HUH? You do know HGVC trades with RCI? In my experience, one call to HGVC and asking to be switched to the RCI desk gives me full access to the whole RCI inventory. Well, except for lower quality RCI units which are not up to HGVC sandards are not listed. And while I have no *PROOF* other than my own experience, I believe my HGVC trade is ultra bright red, making it one of the best traders, which puts me to the front of the RCI line. Also given that my 2 weeks trade for about 3 weeks in the RCI system, I see little to snivel about.

Yes I pay a premimum for HGVC and yes they have some problems such as limited locations, but trading into RCI is a non-issue IMHO.


----------



## Seth Nock (Apr 2, 2006)

biswassb said:
			
		

> The Mantra here is do not buy from developer because they are evil and buy HGVC from One particular reseller at high price.

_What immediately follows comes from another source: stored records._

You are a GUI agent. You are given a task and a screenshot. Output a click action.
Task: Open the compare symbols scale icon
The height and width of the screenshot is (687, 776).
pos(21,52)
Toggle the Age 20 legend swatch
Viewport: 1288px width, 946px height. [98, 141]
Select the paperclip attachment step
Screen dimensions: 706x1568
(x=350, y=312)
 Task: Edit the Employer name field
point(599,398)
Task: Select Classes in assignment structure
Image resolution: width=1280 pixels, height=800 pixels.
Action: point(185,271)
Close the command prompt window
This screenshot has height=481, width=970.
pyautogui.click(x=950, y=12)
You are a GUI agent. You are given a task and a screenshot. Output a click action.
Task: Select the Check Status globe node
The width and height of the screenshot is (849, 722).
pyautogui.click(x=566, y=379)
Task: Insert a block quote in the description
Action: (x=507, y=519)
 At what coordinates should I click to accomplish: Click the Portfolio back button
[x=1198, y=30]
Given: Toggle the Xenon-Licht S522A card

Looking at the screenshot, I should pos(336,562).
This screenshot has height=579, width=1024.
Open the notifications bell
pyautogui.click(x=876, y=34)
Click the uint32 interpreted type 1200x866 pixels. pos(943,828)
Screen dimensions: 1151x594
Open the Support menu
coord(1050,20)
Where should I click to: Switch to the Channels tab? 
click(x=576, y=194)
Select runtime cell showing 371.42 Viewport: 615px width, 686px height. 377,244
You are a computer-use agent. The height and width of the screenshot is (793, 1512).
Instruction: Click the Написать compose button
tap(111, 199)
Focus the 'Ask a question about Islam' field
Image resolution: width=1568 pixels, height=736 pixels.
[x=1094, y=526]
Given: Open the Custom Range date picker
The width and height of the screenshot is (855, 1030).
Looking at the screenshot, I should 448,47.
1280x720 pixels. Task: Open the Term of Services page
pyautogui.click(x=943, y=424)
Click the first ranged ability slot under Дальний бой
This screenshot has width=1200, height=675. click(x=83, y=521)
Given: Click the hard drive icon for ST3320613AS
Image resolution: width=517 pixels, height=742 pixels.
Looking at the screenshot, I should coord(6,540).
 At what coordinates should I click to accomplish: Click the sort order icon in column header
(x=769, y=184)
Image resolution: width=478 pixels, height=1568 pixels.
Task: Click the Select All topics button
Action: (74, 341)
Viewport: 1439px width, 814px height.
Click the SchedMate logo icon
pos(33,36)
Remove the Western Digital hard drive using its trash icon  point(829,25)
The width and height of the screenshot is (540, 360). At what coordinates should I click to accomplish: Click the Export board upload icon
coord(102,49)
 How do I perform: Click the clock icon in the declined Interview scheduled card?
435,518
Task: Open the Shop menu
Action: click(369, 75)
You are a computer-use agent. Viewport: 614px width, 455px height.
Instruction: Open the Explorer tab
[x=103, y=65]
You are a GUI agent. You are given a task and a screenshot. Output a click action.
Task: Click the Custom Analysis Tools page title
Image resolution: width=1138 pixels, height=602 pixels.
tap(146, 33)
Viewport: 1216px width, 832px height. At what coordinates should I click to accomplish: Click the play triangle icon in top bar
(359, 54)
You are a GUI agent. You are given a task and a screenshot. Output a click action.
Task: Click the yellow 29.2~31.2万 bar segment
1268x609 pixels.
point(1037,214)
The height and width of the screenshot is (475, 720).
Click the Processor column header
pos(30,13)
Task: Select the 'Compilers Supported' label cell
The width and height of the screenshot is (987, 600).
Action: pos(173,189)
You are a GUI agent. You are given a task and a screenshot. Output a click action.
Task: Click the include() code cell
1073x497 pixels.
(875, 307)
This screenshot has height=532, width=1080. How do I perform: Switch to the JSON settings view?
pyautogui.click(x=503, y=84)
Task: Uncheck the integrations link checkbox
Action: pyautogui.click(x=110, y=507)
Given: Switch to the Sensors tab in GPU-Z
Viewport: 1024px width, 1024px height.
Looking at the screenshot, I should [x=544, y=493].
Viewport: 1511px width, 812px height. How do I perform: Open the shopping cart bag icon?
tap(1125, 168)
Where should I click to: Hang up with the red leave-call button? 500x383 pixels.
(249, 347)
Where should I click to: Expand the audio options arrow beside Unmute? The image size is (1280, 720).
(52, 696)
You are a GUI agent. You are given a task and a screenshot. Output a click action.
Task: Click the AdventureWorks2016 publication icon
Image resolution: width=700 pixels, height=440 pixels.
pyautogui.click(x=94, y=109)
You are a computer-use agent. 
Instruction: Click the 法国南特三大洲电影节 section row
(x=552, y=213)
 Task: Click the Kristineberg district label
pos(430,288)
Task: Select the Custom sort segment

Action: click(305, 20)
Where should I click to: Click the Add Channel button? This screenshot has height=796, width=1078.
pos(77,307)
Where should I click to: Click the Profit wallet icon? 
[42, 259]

Developers are NOT evil.  If there were no developers, there would be nothing to buy resale.  Many buyers who buy from developers and later find out about the resale market, don't resent buying timeshares.  They may have preferred saving money buying resale, but are happy they bought the timeshare, as it "forces" them to go on vacation with their families.


----------



## reddiablosv (Apr 3, 2006)

I paid $4300 for 7000 pts EOY Bay Club pts.  And I get to reserve Hawaii with with owner preference if I want EOY!  Of course I own at an affiliate, but at the moment, who cares!  Ben


----------



## GeorgeJ. (Apr 9, 2006)

biswassb said:
			
		

> Well, I do not visit TUG often, because there is so much misinformation in this board.  The Mantra here is do not buy from developer because they are evil and buy HGVC from One particular reseller at high price.  HGVC is good for only those who wants to visit HGVC only.  Afetr years of timesharing, it is clear to me that it will tie up thousands of dollars without full benefits.  A stright RCI resort with direct RCI exchange capability will give endless vacations with much less investments.  Most attarctive for newbies buying their first timeshare.
> 
> RCI vacation staff are so professional and helpful that is beyond comprehension and far superior to HGVC staff whose mantra is "NOT AVAILABLE AT THIS TIME".  RCI staff will do their best everytime to get you the exchange you want.  Simply amazing.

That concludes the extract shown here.